So let me test my understanding of what you are saying about spacetime by putting it in my own words.
If you don't mind, I will jump in here to advance your understanding of the current consensus of our expanding universe.
You are saying that:
Spacetime expands.
Correct, spacetime, the aether, the Dirac sea or whatever else one may wish to name the vacuum of space.
Spacetime can expand faster than the speed of light.
To be more precise, two points in spacetime can separate faster than the speed of light if they are located far enough apart.
As spacetime expands it carries mass with it.
Well, neither mass nor spacetime moves in the
local spacetime, so it is a bit of a misnomer to say that mass is "carried" by spacetime.
So spacetime can expand such that two objects are carried away from one another faster than the light that they have emitted travels.
Yes, other than the reference to 'carried away'.
I assume that is because the light that they have emitted is not carried with it as spacetime expands?

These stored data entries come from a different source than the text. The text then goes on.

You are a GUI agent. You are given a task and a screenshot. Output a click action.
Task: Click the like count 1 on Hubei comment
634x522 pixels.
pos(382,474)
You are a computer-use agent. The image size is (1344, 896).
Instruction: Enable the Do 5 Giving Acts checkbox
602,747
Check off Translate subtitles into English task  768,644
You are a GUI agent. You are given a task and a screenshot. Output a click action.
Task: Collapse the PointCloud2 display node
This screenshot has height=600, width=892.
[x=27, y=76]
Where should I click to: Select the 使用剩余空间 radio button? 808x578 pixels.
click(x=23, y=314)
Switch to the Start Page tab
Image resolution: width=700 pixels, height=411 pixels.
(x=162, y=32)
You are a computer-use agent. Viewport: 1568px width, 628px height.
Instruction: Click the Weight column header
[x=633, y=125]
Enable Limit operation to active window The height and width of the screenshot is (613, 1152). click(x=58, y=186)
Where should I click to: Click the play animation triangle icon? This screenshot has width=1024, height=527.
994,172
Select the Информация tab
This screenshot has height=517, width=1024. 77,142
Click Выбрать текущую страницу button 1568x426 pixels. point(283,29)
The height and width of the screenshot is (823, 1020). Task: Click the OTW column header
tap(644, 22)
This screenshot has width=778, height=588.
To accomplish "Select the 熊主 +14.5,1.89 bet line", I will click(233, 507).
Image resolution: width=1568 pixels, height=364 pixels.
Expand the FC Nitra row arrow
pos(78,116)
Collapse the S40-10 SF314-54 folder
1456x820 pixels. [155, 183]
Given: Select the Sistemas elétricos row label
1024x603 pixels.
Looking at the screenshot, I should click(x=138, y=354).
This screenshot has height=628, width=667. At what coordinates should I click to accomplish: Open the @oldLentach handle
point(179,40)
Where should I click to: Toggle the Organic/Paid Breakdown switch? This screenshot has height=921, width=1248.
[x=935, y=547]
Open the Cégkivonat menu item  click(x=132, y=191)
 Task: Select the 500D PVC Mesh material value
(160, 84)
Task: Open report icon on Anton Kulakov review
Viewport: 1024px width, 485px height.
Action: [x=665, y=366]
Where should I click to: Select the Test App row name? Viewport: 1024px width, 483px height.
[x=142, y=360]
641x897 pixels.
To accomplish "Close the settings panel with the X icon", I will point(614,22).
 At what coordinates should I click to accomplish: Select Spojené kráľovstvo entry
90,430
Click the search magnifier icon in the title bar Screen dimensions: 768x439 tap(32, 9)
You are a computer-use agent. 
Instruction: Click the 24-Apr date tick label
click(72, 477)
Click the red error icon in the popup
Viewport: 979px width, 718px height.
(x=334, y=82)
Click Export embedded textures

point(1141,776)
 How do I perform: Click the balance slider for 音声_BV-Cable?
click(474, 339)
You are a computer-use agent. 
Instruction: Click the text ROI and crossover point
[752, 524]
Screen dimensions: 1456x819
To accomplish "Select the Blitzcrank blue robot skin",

An object is not moving in its local spacetime, at least due to the expansion. The local spacetime is not moving relative to the object. Emitted light cannot be 'carried' because the local background is not moving.
Or is light also carried with it as spacetime expands?
I'm not sure I understand exactly what you refer to when stating "carried with it". The speed of light will always measure as 'c' in a local frame of reference. Perhaps it is easier to think of the
volume of space increasing over a period of time, say one billion years. Say two objects in space are separated by one billion lightyears when a photon is emitted by each object toward the other object. While those two photons are travelling through space, the volume of space each must travel through is increasing over time. Even though the photon is always travelling a 'c' when measured in its local spacetime, it can take each photon much longer than a billion years to complete their respective journeys. Do you understand the true meaning when cosmologists state that the
rate of expansion is increasing? Consider those two photons that were emitted when two objects were one billion lightyears apart. Assume those two objects were very distant to us, both located in the early universe when it was only four billion years old. Now assume two more objects emit photons when they are located one billion lightyears apart, but both of those objects are located closer to us in the modern unverse. It takes longer for the photons in our modern universe to complete the 'original' one billion lightyears trip than for the photons in the early universe. The rate of expansion is increasing. The
rate of expansion was actually decreasing slightly until about seven or eight billion years ago, then the rate started increasing.
Got to leave for now, will continue my post at a later time.